Story of a President
The international vocation was a constant in the life of Luis Puig. When he took the position of member of the Spanish Federation, he found that there was no representation at all in international organizations. The four positions corresponding to Spain in the congresses of the International Cycling Union (UCI) were permanently empty. “We are nothing, we have no support or representation. The power is on the Italian and the French “.
Facing the inaction of the president Alejandro del Caz, Puig cultivated his contacts at all levels in the field of cycling and under his presidency, the Spanish Federation managed to be influential in the world’s organizations of the sport pedal. In 1974, he began his international career in the Technical Committee of the International Professional Cycling Federation (IFTF). Three years later, in 1977, was elected vice president of the Amateur Cycling Federation (FIAC).
Between 1965 and 1992, the UCI was divided into the International Professional Cycling Federation (IFTF) and the Amateur Cycling Federation (FIAC), whose members rarely faced each other. The FIAC, created at the request of the International Olympic Committee (IOC) to preserve the Olympic amateurism of the time, was the largest with 127 members, including all the ones from the Soviet orbit, and it represented cycling in the Olympics.
As leader of the FIAC, Puig´s priority was to improve the international projection of Spanish cycling. He scheduled language courses for Spanish technicians to enter in the international arbitration and promoted people he trusted in all spheres of world cycling. In August 1981 he was elected president of the FIAC, surpassing the British voting Eileen Gray. “For the first time in the history of cycling, one Spanish in an important international a charge”.
The presidency of the FIAC automatically made Puig vicepresident of the UCI, but a succession of events prevented to retain both of his positions for too long.
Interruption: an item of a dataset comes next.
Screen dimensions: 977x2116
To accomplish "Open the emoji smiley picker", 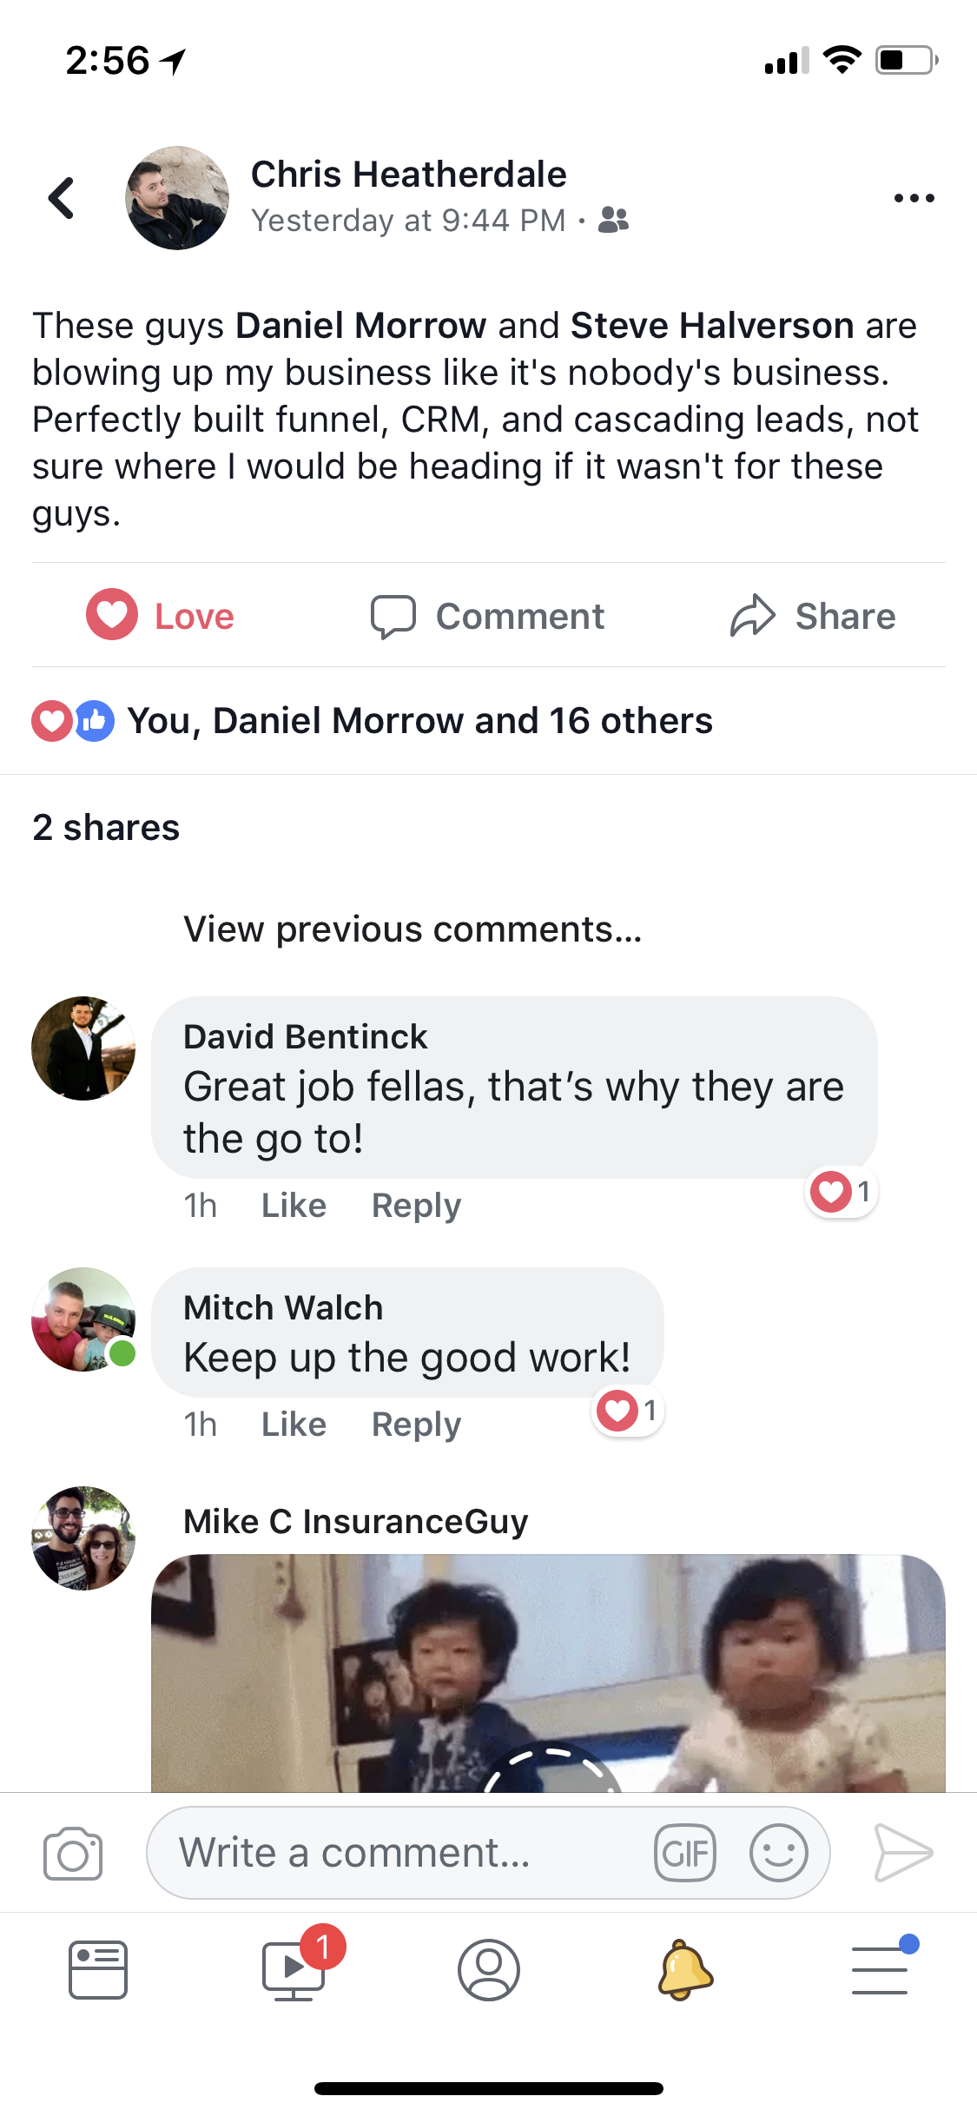I will 779,1853.
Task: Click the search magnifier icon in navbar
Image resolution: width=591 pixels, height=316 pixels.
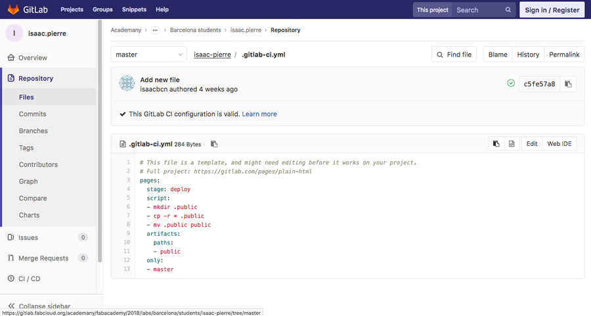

That same year, the ICU president, Adriano Rodoni, who had that charge for 23 years, resigned because of his poor health. Louis Perfetta was expected to succeed, but the Swiss leader died that summer.
Some days after, Luis Puig prepared his candidacy for president of the UCI. His opponent was the Luxembourg Josy Esch, president of the IFTF, whom he defeated in the second round of voting, after a draw of fourteen votes in the first round. “For the first time Spain leads 164 countries, and there is a Spanish sitting at the UCI´s headquarters “. Puig became, at the age of 66, the highest authority of the world cycling and the second Spanish to chair an international federation after Carmelo Belda, who had led the Valencian Pilota.
Puig chaired the UCI from 1981 until his death in 1990 and was reelected in 1985 and 1989. He strengthened the collaboration between the IFTF and the FIAC and promoted open tours, where bikers of both generations could be registered, inaugurating therefore a new era in world cycling. When he accepted the charge, King Juan Carlos I received him and said: “Just a tip, your responsibility is the country’s image.”Four years later, after the first reelection, Puig sent a telegram to the king: “I have fulfilled.”